Como regularizar a parcela vencida
- Confira o contrato: consulte no Portal Emprega Brasil os dados do empréstimo, o valor da parcela e a competência de referência.
- Revise a folha: confirme que o valor foi descontado do trabalhador e que a informação foi enviada corretamente ao eSocial.
- Acesse a Gestão de Guias: no FGTS Digital, selecione a competência com a parcela retida e vencida.
- Defina o vencimento: escolha uma data entre as opções liberadas pelo sistema para emitir a guia com os encargos calculados.
- Pague e guarde o comprovante: depois da quitação, mantenha o documento junto aos registros da folha e confira se a obrigação foi baixada.
Se houver divergência no saldo, no contrato ou no valor descontado, a empresa não deve ajustar o número por conta própria. O caminho é conferir o eSocial, consultar o manual operacional e procurar a instituição consignatária ou o canal oficial indicado pelo MTE.
Quais encargos entram no pagamento em atraso
O valor principal da parcela é atualizado pela variação do IPCA. Sobre o valor já atualizado incidem juros de mora de 0,033% ao dia e multa de 2%, independentemente da quantidade de dias de atraso.
| Componente | Como é aplicado |
|---|---|
| Principal | Valor da parcela retida e não repassada |
| Atualização monetária | Variação do IPCA no período aplicável |
| Juros de mora | 0,033% ao dia sobre o valor atualizado |
| Multa de mora | 2% sobre o valor atualizado |
Exemplo de cálculo, sem IPCA
Em uma simulação meramente ilustrativa, uma parcela de R$ 1.000,00 atrasada por 30 dias teria R$ 9,90 de juros (R$ 1.000,00 × 0,00033 × 30) e R$ 20,00 de multa (R$ 1.000,00 × 2%). O total seria R$ 1.029,90 antes da atualização pelo IPCA. Como o índice não foi incluído no exemplo, o valor final da guia pode ser diferente.
Existe um período que não pode ser pago pelo FGTS Digital?

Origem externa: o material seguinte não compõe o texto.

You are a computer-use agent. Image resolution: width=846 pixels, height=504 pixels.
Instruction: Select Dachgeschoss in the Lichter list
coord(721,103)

Sim. O comunicado oficial informa que não é permitido usar essa funcionalidade para parcelas vencidas referentes às competências de apuração de maio de 2025 até janeiro de 2026, cujo vencimento ocorreu em 20 de fevereiro de 2026. Nesses casos, o empregador deve acionar os canais de atendimento da instituição financeira consignatária para regularizar o pagamento e os encargos.
Como ficam MEI, empregador doméstico e segurado especial
Para empregador doméstico, MEI e segurado especial, o recolhimento dentro do prazo continua sendo feito pelo DAE do eSocial. A geração do DAE com encargos para atraso depende de funcionalidade própria do eSocial; enquanto ela não estiver disponível, a orientação oficial é procurar a instituição financeira consignatária.
Há uma diferença no desligamento: quando a rescisão gerar direito ao saque do FGTS, o empregador MEI ou segurado especial deve usar o FGTS Digital para a guia rescisória, que também pode incluir os valores de consignado conforme as regras do sistema.
O que muda para o trabalhador
O trabalhador deve conferir o contracheque e os comprovantes de pagamento. Se a parcela foi descontada, mas não apareceu como quitada, ele pode pedir esclarecimentos ao empregador e à instituição financeira. A empresa é responsável pelo recolhimento dos valores que reteve e pela correção do atraso, sem transferir essa obrigação ao empregado.
O FGTS Digital resolve o caminho operacional para a guia, mas não elimina a necessidade de conferência. Antes de pagar, a empresa deve confirmar competência, contrato, valor descontado e tipo de empregador. Em matéria de consignado, uma divergência pequena pode gerar novo atraso ou desconto incorreto na folha seguinte.
Fontes oficiais
- Ministério do Trabalho e Emprego: FGTS Digital inicia o recebimento de valores de empréstimos consignados vencidos.
- Portaria MTE nº 506, de 20 de março de 2026, no Diário Oficial da União.
- Manual de Orientação do Empregador do Crédito do Trabalhador, versão 2.1.
Conteúdo informativo, com base nas regras e orientações oficiais consultadas em 12 de setembro de 2026. Não substitui orientação contábil, trabalhista ou jurídica para um caso concreto.